Vacheries pastorales


Mardi 17 Février 2009 - 13:46
Canoe.ca/Denis Lord


Intrigues amoureuses, morts absurdes et voyeurs barbus sur fond de pâturages : c’était Gemma Bovery il y a huit ans, c’est aujourd’hui Tamara Drewe, Grand Prix 2009 de l’Association des Critiques de Bande Dessinée, sélectionné parmi les Essentiels à Angoulême.


Vacheries pastorales
Dans le nouvel opus de la Britannique Posy Simmonds, la vie d’un cottage de campagne, refuge pour écrivains, est troublé par l’arrivée d’une nouvelle voisine, Tamara, une affriolante chroniqueuse de journal. Les amours de la séductrice sèmeront la tragédie dans la communauté de Stonefield.
Le nouveau roman graphique de Posy Simmonds offre d’évidentes similitudes avec son précédent. Encore des histoires d’infidélité dans un cadre rural et sur fond de littérature, la suspicion, les plaisirs illicites et le drame, une héroïne qui se transfigure, un écrivain voyeur et barbu...
Posy Simmonds reconnaît en rigolant les liens avec Gemma Bovery, un schéma social récurrent, tout en précisant qu’ils n’étaient pas prémédités... «C’est comme si je dirigeais une troupe d’acteurs, souligne-t-elle, ils jouent différents rôles d’un livre à l’autre.»

* [DONNÉES SOURCES]:
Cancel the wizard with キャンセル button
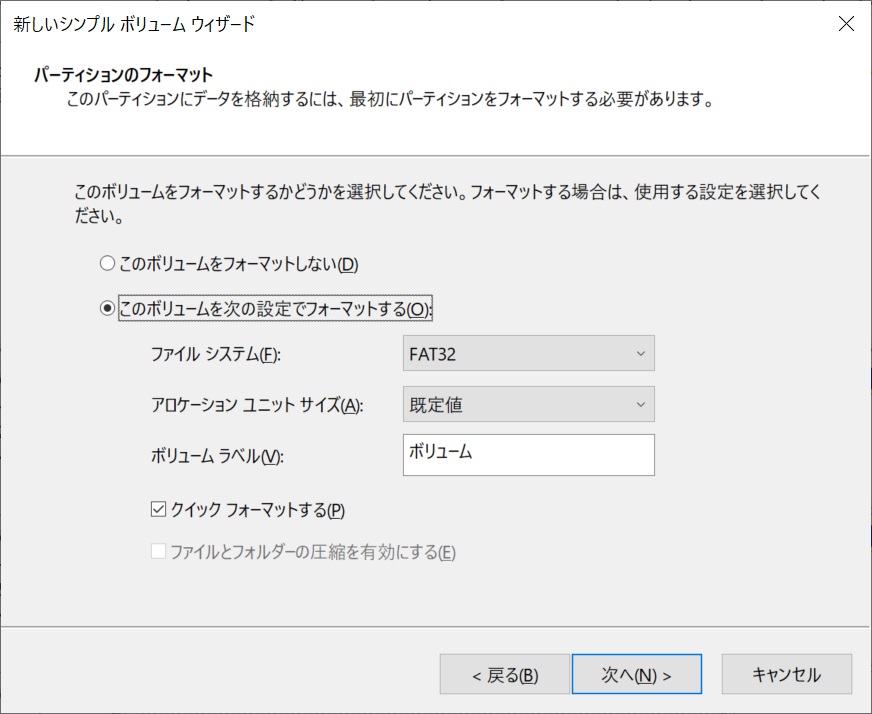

* [EXERCICES À FAIRE]:
a - Recopiez fidèlement le passage de l'article sur Tamara Drewe qui va de « Mardi 17 Février » jusqu'à « communauté de Stonefield. ».
b - D'après l'article sur Tamara Drewe, quel prix cet album a-t-il obtenu en 2009 ?

* [RÉSULTATS DES EXERCICES]:
a -
Mardi 17 Février 2009 - 13:46
Canoe.ca/Denis Lord


Intrigues amoureuses, morts absurdes et voyeurs barbus sur fond de pâturages : c’était Gemma Bovery il y a huit ans, c’est aujourd’hui Tamara Drewe, Grand Prix 2009 de l’Association des Critiques de Bande Dessinée, sélectionné parmi les Essentiels à Angoulême.


Vacheries pastorales
Dans le nouvel opus de la Britannique Posy Simmonds, la vie d’un cottage de campagne, refuge pour écrivains, est troublé par l’arrivée d’une nouvelle voisine, Tamara, une affriolante chroniqueuse de journal. Les amours de la séductrice sèmeront la tragédie dans la communauté de Stonefield.

b - Le Grand Prix 2009 de l'Association des Critiques de Bande Dessinée.